##### Task inputs #####

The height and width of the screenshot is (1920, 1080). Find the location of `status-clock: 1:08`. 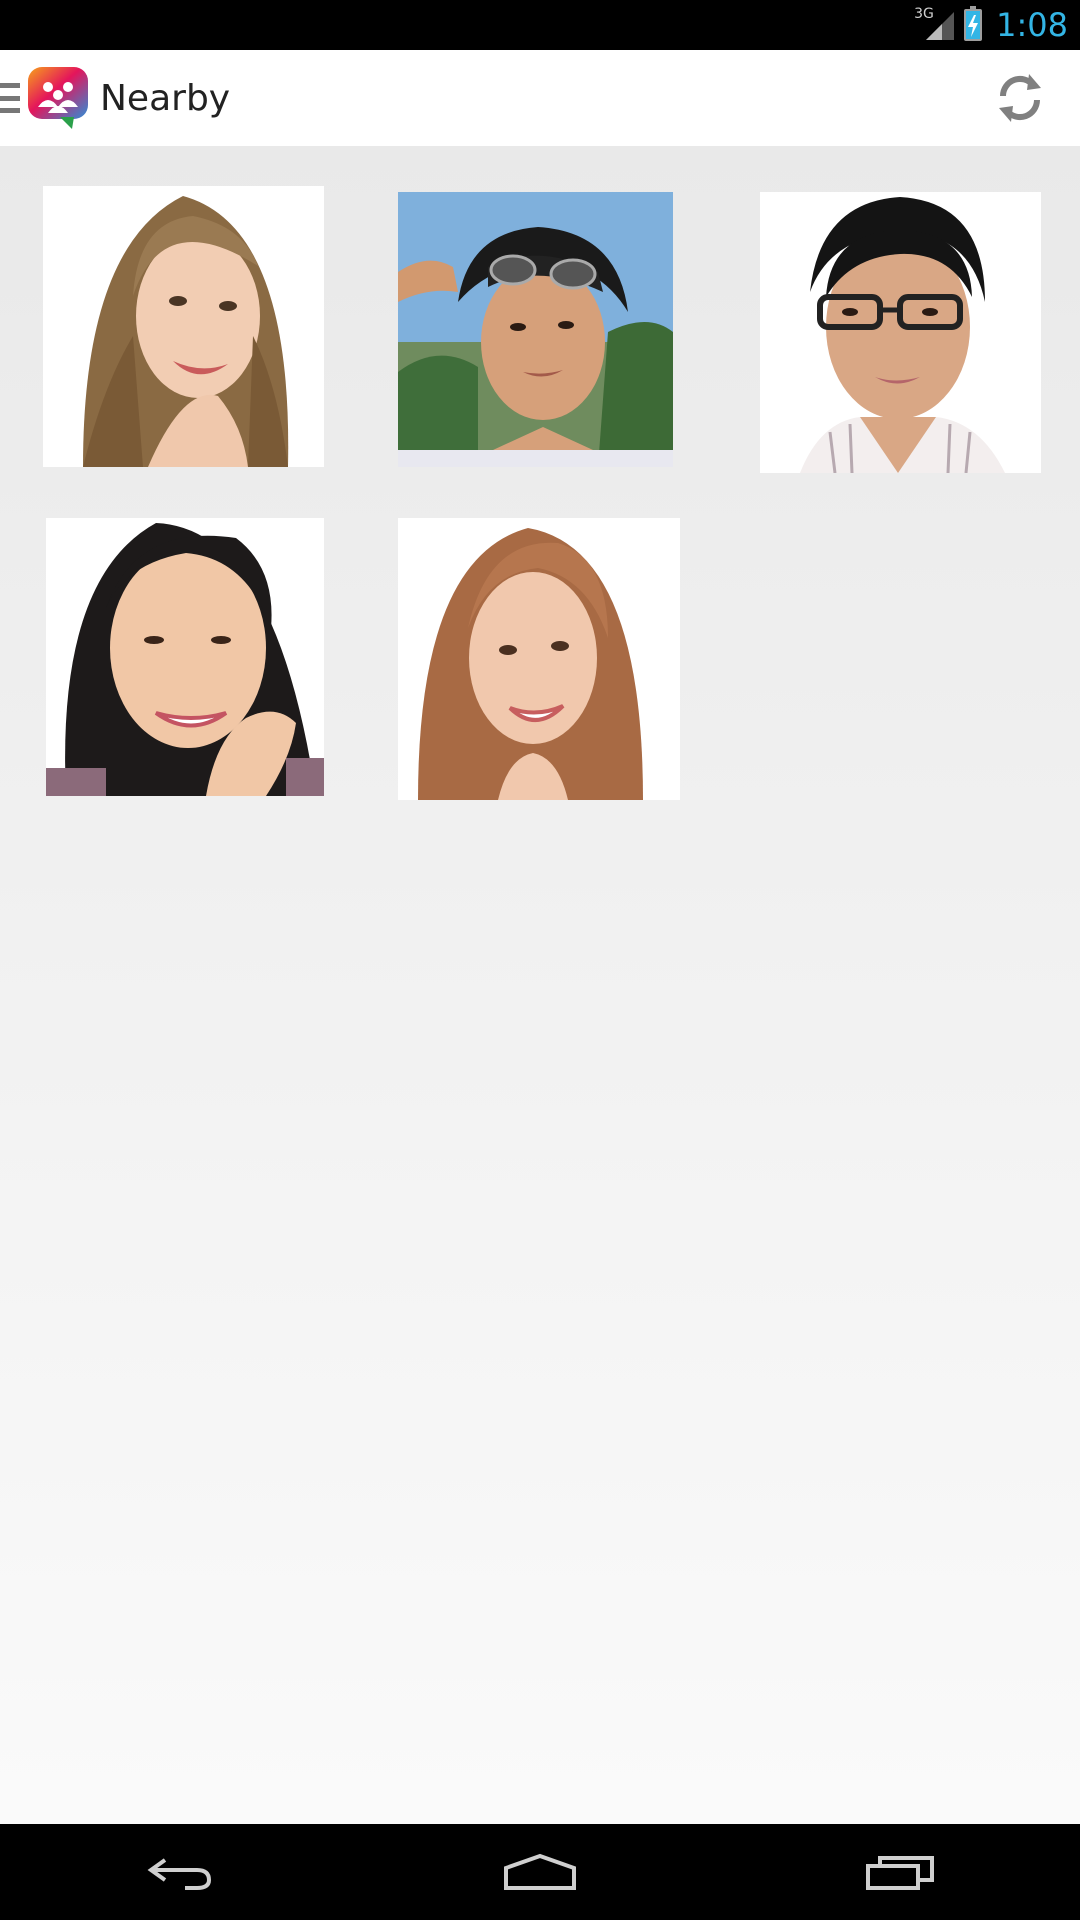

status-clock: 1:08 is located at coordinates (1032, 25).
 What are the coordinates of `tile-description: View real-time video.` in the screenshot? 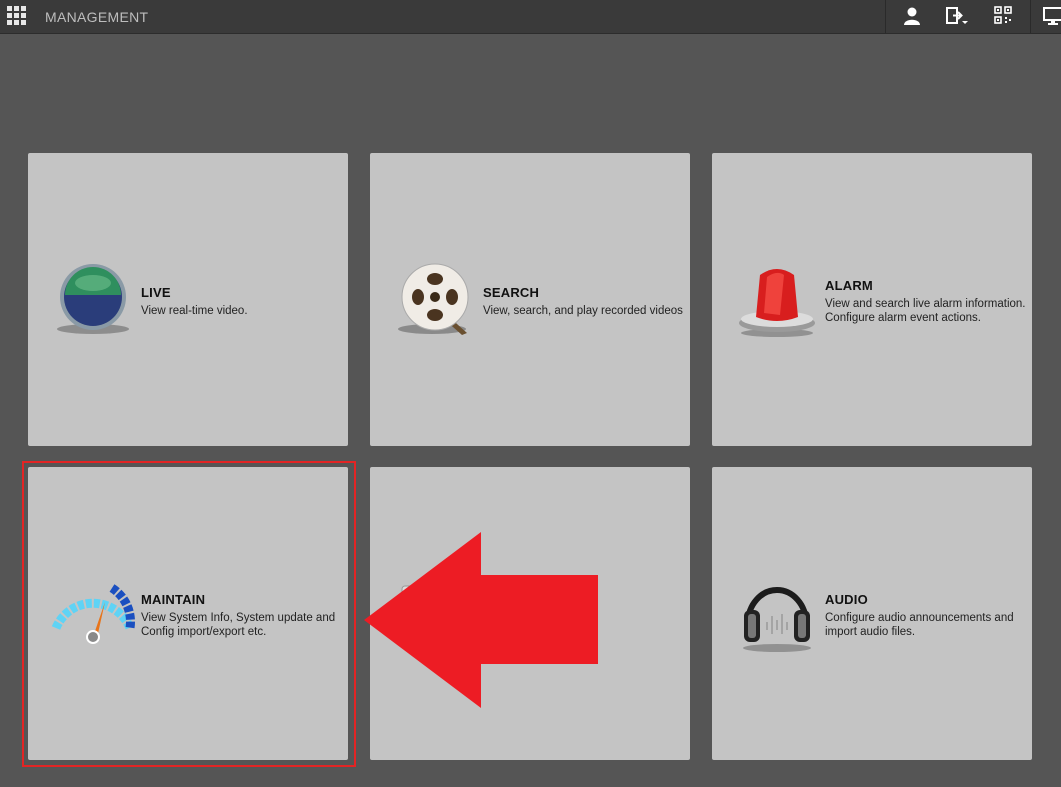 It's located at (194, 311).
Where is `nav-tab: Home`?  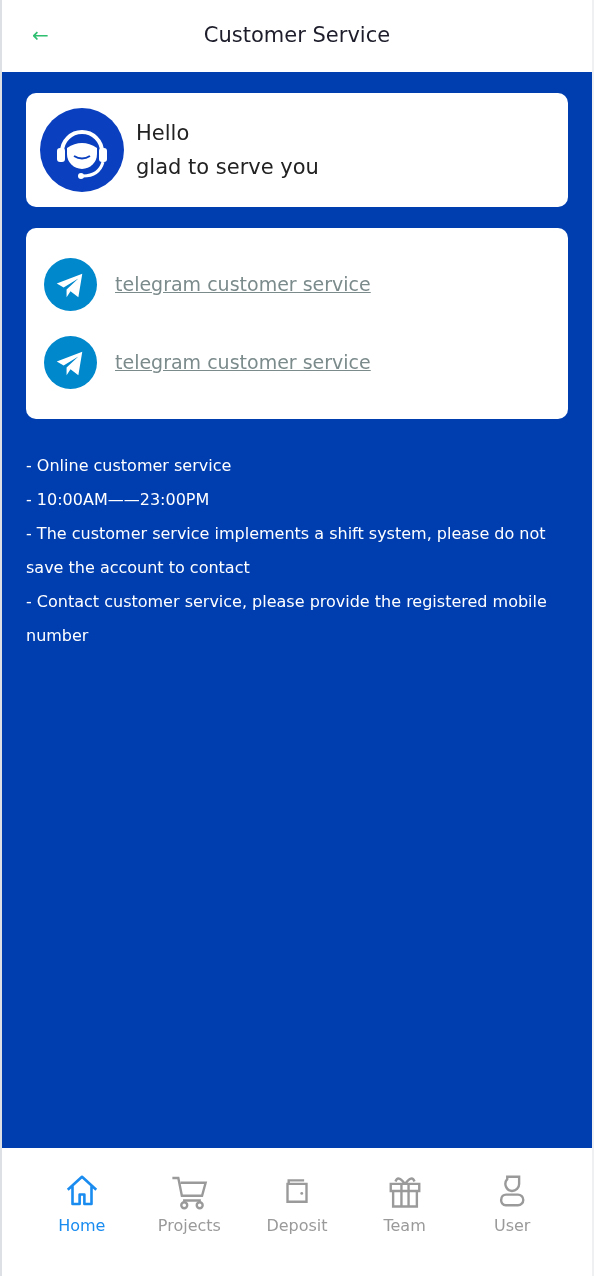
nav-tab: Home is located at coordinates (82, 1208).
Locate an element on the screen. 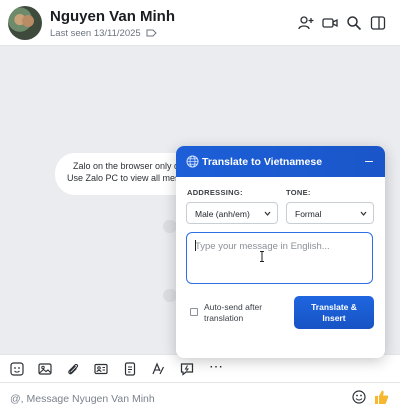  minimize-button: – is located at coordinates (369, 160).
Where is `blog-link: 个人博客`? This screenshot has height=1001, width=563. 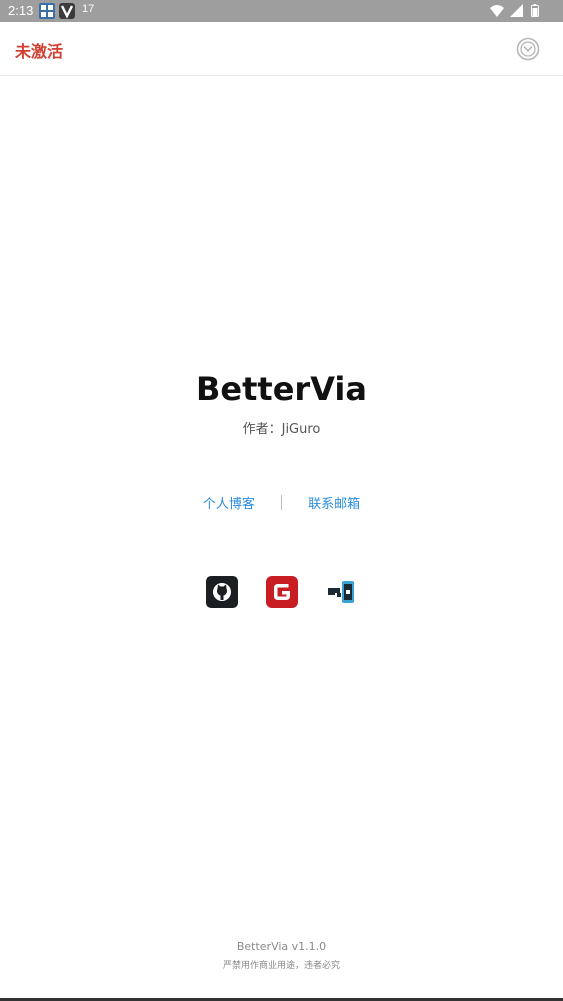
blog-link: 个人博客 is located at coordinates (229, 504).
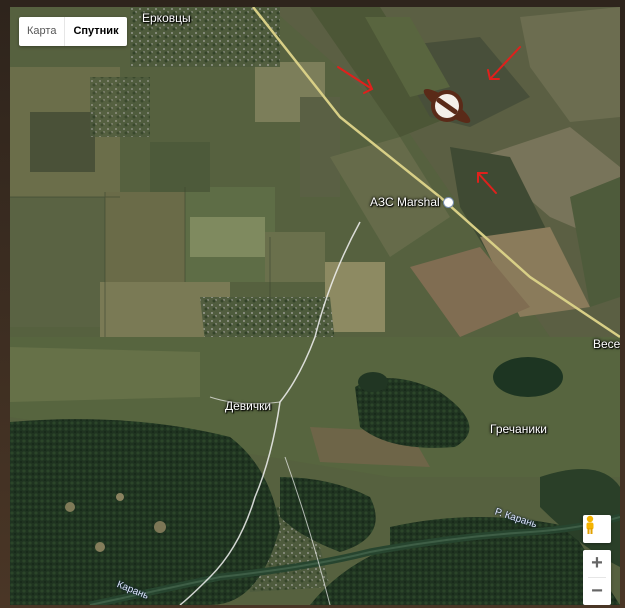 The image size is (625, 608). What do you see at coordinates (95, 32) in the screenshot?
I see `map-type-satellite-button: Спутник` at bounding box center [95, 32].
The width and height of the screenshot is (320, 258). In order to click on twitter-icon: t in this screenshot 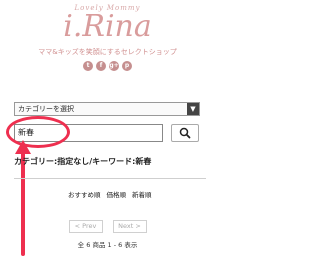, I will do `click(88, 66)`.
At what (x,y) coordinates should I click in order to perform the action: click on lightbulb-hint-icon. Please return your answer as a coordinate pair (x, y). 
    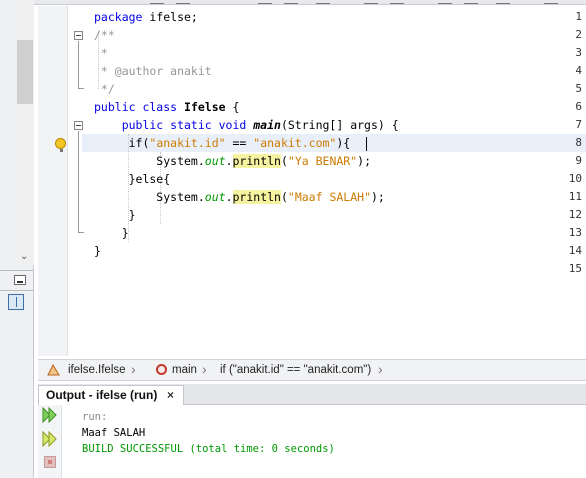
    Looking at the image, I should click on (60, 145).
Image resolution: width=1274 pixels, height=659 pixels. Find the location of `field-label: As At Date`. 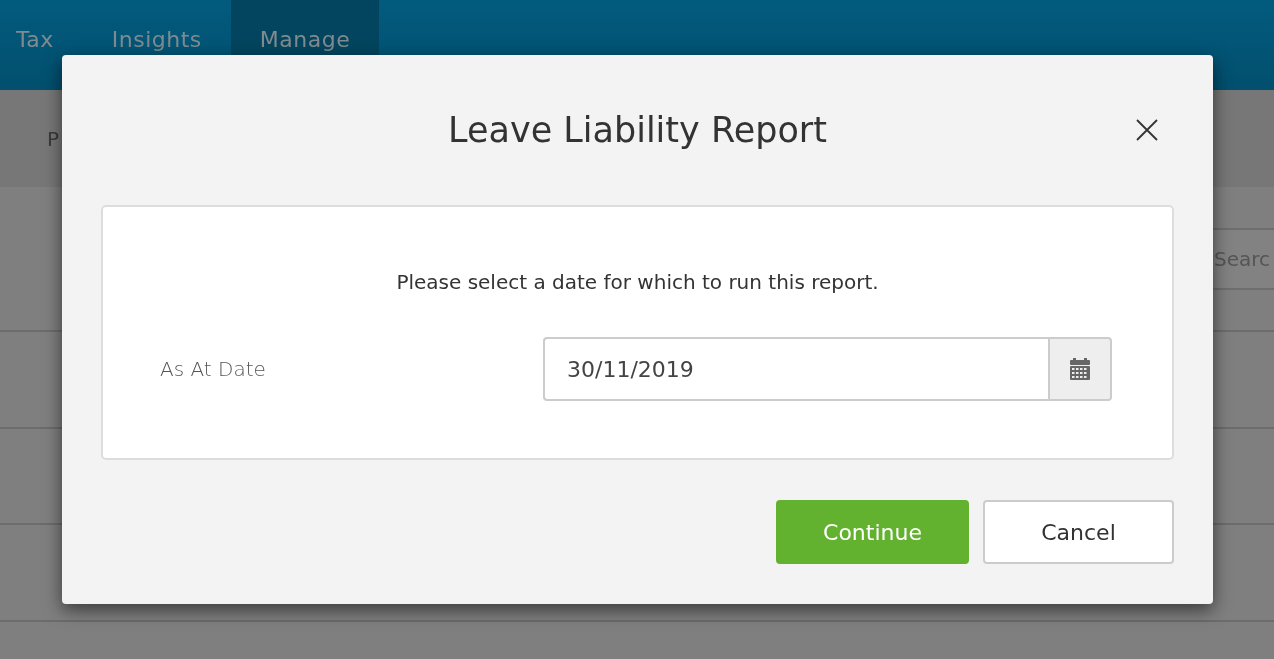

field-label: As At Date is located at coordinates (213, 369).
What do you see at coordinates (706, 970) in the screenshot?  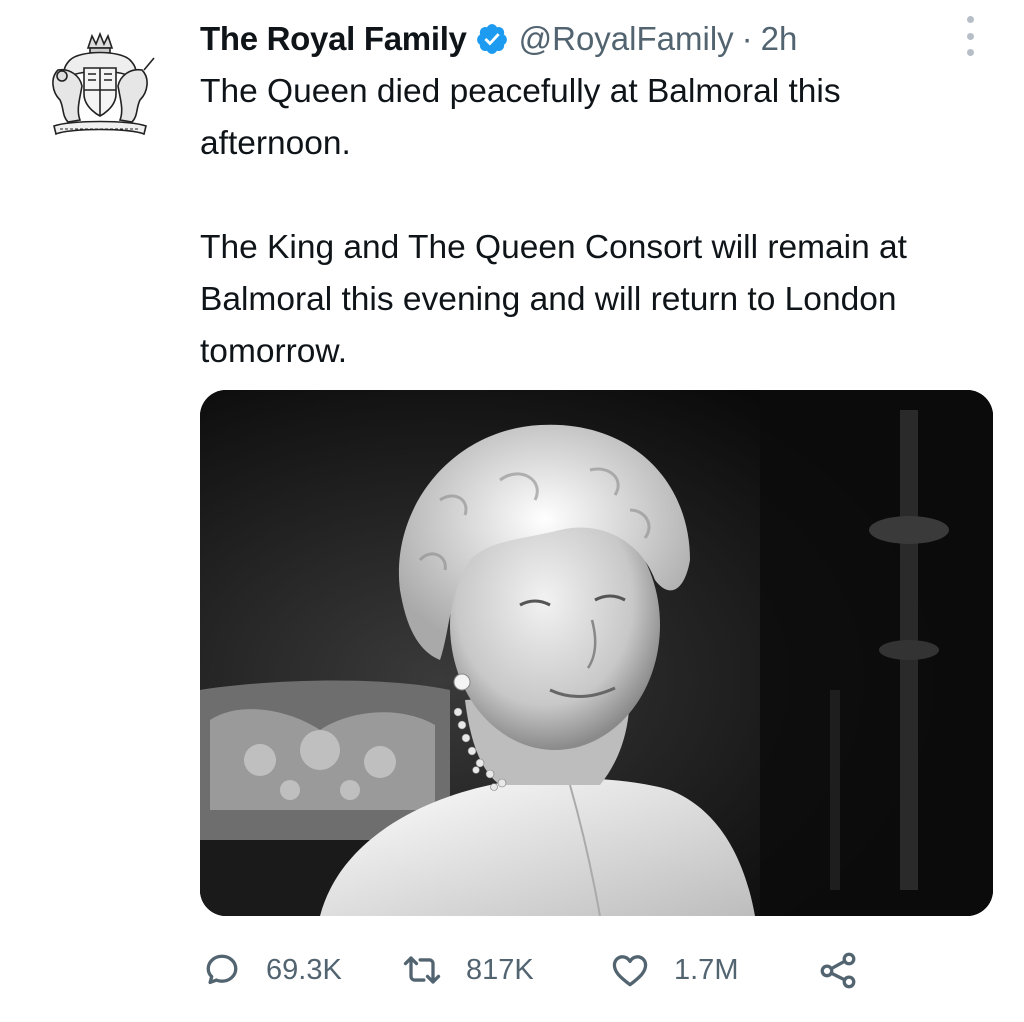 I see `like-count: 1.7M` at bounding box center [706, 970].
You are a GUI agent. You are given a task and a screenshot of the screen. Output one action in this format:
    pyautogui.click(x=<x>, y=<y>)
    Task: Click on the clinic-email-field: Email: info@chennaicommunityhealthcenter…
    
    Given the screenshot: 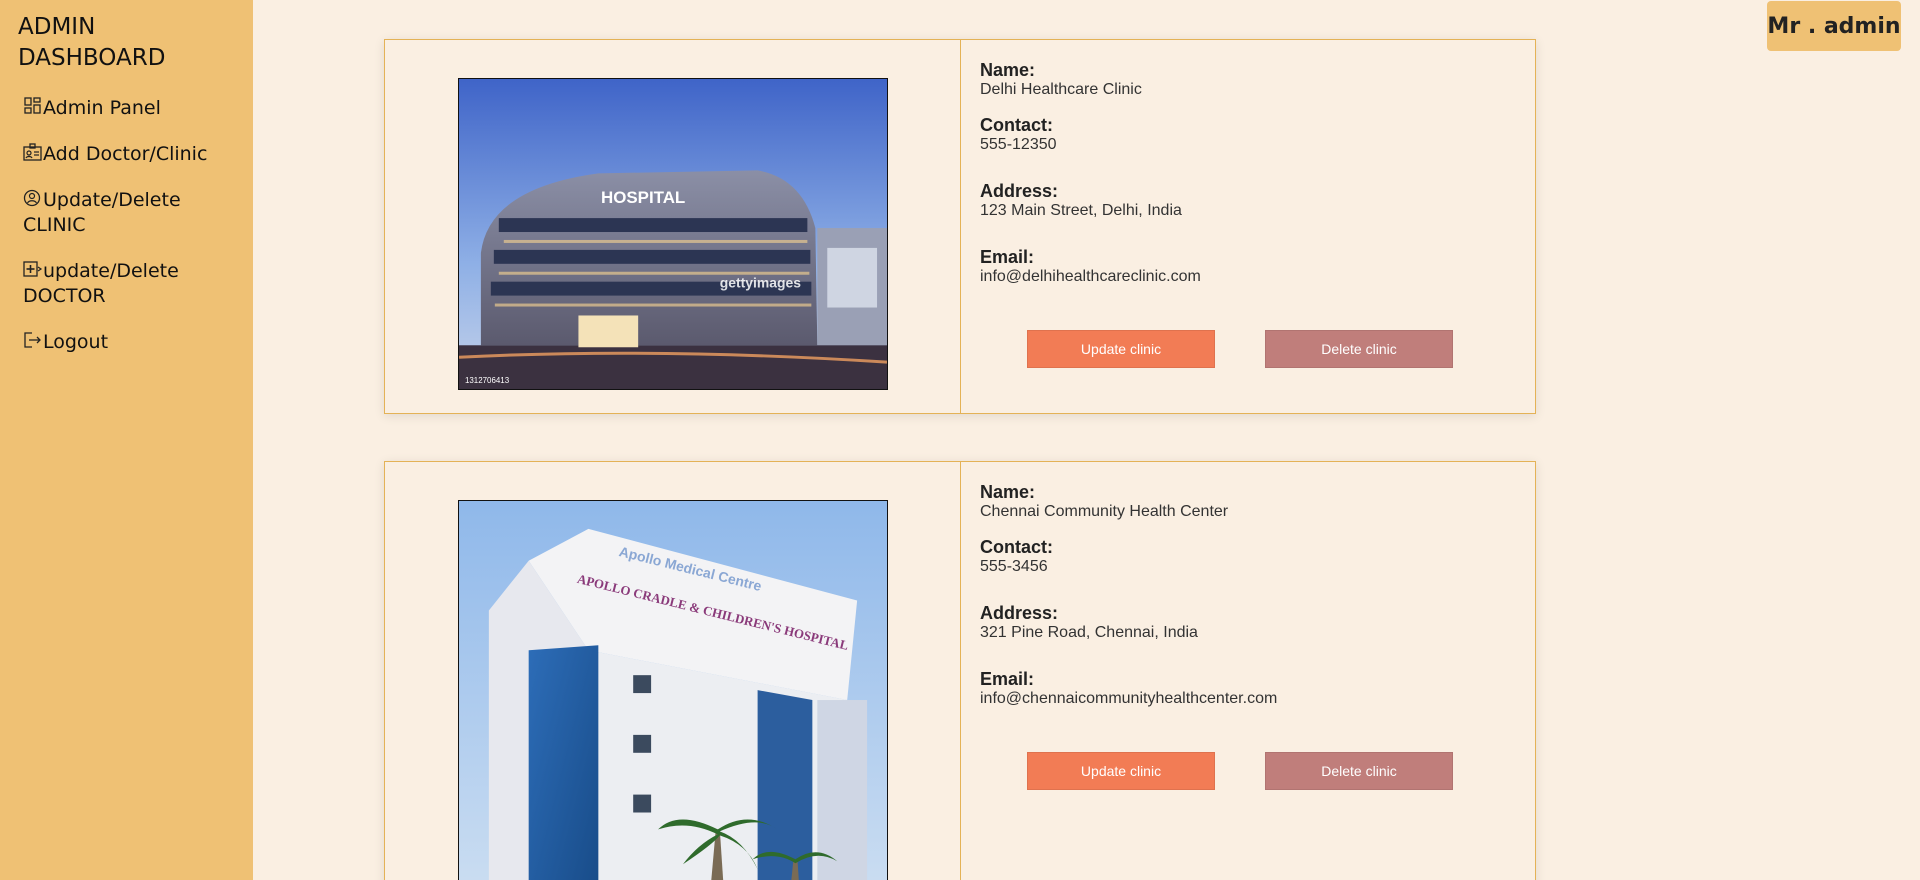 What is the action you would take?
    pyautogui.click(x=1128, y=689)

#####

§ The task: Can you render the items from their very start through the line containing "status-clock: 1:08 is" as a JSON list of strings, one string per line? Skip blank lines and leave the pictures out.

§ Result:
[
  "The height and width of the screenshot is (1920, 1080). Find the location of `status-clock: 1:08`. ",
  "status-clock: 1:08 is located at coordinates (1032, 25)."
]